* begin MATERIAL PROVIDED *

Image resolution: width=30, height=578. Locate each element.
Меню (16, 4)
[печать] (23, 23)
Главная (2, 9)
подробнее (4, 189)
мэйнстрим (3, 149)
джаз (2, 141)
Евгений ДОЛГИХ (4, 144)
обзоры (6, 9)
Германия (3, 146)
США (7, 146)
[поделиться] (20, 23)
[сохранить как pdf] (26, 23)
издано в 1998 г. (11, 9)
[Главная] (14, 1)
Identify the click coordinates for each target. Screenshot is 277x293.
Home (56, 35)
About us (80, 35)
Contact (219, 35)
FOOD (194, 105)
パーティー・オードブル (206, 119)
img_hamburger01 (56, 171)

* end MATERIAL PROVIDED *

◆ WORK TO BE COMPLETED ◆
Format the lines from the one containing "подробнее (4, 189)" through the end of the rows as a JSON list of strings, one string per line, with blank lines omitted.

◆ RIGHT ANSWER ◆
[
  "подробнее (4, 189)",
  "мэйнстрим (3, 149)",
  "джаз (2, 141)",
  "Евгений ДОЛГИХ (4, 144)",
  "обзоры (6, 9)",
  "Германия (3, 146)",
  "США (7, 146)",
  "[поделиться] (20, 23)",
  "[сохранить как pdf] (26, 23)",
  "издано в 1998 г. (11, 9)",
  "[Главная] (14, 1)",
  "Identify the click coordinates for each target. Screenshot is 277x293.",
  "Home (56, 35)",
  "About us (80, 35)",
  "Contact (219, 35)",
  "FOOD (194, 105)",
  "パーティー・オードブル (206, 119)",
  "img_hamburger01 (56, 171)"
]